Shamfa Cudjoe, Minister of Sport and Youth Affairs - Angelo Marcelle
Shamfa Cudjoe, Minister of Sport and Youth Affairs - Angelo Marcelle

HISTORY will be made when, for the first time, this country hosts the Commonwealth Youth Games which kicks off today.

Or at least that’s the plan.

Unfortunately, the games have been overshadowed by the public tussling between the Ministry of Sport and Youth Affairs and the Tobago House of Assembly (THA) over the site for beach volleyball.

The contract for hosting the games was signed a year ago, but up until Sunday the THA was awaiting a shipment of special sand from Guyana for a new site chosen in April. Eventually, officials assured the sand had arrived and the facility would be ready by Thursday afternoon, ahead of Saturday's first fixture.

Surely this is some kind of record.

The political back-and-forth between Scarborough and Port of Spain has now claimed its first major casualty. While the developments relating to the shifting of beach volleyball from Pigeon Point to Black Rock are hardly emblematic of the organisation of the games, they nonetheless cast a pall over the proceedings and hinder efforts to stoke public enthusiasm.

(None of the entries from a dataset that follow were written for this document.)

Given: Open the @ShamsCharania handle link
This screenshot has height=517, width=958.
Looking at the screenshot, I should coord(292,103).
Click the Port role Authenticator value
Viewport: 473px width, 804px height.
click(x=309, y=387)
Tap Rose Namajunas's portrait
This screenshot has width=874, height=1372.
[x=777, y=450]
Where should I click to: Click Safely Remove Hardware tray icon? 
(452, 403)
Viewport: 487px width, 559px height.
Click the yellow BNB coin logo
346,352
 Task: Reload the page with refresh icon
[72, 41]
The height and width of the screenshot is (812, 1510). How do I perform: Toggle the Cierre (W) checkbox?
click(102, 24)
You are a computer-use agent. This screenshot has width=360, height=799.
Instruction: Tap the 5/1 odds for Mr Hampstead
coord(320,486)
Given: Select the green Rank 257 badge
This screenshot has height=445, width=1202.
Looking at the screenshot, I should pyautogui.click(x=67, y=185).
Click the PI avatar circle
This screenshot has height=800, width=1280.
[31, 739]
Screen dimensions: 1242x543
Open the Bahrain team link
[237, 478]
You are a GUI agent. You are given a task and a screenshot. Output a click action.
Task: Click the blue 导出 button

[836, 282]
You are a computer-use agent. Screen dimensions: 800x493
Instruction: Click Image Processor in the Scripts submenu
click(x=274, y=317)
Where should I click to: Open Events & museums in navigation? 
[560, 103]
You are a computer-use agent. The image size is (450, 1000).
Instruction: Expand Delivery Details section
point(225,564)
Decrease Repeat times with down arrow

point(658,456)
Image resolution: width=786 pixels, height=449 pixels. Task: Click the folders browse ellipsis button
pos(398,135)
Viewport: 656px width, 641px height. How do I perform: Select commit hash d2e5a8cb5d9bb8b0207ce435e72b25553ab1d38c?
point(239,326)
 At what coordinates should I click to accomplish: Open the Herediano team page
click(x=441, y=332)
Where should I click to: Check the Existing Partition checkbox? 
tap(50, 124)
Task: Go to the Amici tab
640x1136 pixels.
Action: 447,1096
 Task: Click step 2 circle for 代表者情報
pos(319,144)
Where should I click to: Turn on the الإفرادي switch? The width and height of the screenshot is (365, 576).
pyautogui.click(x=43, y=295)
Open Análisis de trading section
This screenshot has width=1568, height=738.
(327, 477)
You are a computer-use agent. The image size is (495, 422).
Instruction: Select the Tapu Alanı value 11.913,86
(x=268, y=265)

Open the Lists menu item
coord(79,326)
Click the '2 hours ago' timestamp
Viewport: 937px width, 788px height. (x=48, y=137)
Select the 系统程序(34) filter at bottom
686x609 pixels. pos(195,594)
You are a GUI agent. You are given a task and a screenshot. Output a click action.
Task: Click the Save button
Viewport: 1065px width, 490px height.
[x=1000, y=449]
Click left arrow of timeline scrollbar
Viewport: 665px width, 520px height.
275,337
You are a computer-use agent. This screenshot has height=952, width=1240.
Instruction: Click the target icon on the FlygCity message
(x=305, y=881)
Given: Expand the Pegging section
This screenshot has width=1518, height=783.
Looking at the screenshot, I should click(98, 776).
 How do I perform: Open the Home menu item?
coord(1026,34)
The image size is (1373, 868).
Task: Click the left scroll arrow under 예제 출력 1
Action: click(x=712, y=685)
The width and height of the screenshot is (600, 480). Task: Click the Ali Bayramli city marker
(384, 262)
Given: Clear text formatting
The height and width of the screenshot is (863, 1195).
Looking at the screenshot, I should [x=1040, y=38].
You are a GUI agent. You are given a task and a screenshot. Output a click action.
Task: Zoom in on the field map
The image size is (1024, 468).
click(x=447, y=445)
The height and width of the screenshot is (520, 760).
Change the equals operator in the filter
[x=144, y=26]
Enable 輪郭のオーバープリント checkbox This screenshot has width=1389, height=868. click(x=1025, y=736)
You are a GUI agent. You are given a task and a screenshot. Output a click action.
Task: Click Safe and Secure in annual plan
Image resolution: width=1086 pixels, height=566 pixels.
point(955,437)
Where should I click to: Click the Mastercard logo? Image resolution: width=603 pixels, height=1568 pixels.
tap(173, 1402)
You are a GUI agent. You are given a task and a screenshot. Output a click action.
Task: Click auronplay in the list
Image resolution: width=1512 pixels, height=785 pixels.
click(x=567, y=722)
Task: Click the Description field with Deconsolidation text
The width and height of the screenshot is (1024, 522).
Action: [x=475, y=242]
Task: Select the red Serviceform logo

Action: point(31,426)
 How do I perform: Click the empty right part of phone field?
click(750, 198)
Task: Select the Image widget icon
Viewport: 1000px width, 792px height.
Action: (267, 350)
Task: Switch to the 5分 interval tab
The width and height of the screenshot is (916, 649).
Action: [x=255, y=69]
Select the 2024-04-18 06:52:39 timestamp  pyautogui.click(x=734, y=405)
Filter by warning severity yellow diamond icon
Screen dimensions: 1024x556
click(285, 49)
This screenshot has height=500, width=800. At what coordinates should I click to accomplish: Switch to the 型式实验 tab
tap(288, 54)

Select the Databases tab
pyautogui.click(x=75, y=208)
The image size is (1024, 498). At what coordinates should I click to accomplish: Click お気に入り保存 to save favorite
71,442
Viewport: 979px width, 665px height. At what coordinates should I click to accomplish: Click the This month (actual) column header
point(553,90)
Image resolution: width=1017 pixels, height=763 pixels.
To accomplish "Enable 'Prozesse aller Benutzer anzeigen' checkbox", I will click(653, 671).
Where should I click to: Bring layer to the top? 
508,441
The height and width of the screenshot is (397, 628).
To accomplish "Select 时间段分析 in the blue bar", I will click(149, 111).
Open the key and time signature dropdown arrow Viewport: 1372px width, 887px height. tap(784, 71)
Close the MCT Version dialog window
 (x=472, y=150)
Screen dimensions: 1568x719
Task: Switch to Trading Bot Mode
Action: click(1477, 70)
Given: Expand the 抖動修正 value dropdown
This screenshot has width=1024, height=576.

Shamfa Cudjoe, the Minister of Sport and Youth Affairs, has already suggested the last-minute changes in Tobago may have diminished the Commonwealth Games Federation’s confidence in TT as the host.

It is not just the site for beach volleyball that was altered, but also athletics, which was moved from the Dwight Yorke Stadium in Tobago to the Hasely Crawford Stadium in Trinidad by Cabinet last November. Ironically, the Dwight Yorke Stadium had been the very first site to be confirmed with federation officials.

Ms Cudjoe, who lamented she had been unsuccessful in trying to contact THA executives, also noted the range of approvals that should have been locked in long ago, including from the Town and Country Planning Division and the Environmental Management Authority.

Meanwhile, Terrance Baynes, the THA Secretary of Community Development and Sport, sees things differently. According to him, it has been “disheartening” having to respond to “foolishness every minute.”

It’s not only the warring politicians who aren’t seeing eye to eye.

Police officers assigned to the games have been asking about the payment of extra duty fees, but this has been reportedly blanked by the Ministry of National Security. The State views the games as national duty.

Regrettably, the effort behind this tournament is being undermined by such squabbles. We note, with serious concern, the potential for further embarrassment if all this continues.

Approximately 1,000 athletes representing 70 countries will be on our shores for this event, many of them talented teenagers at the start of burgeoning sporting careers. We call on the public to embrace them, even if the public officials, who seem to want to play games more so than the athletes, fail to.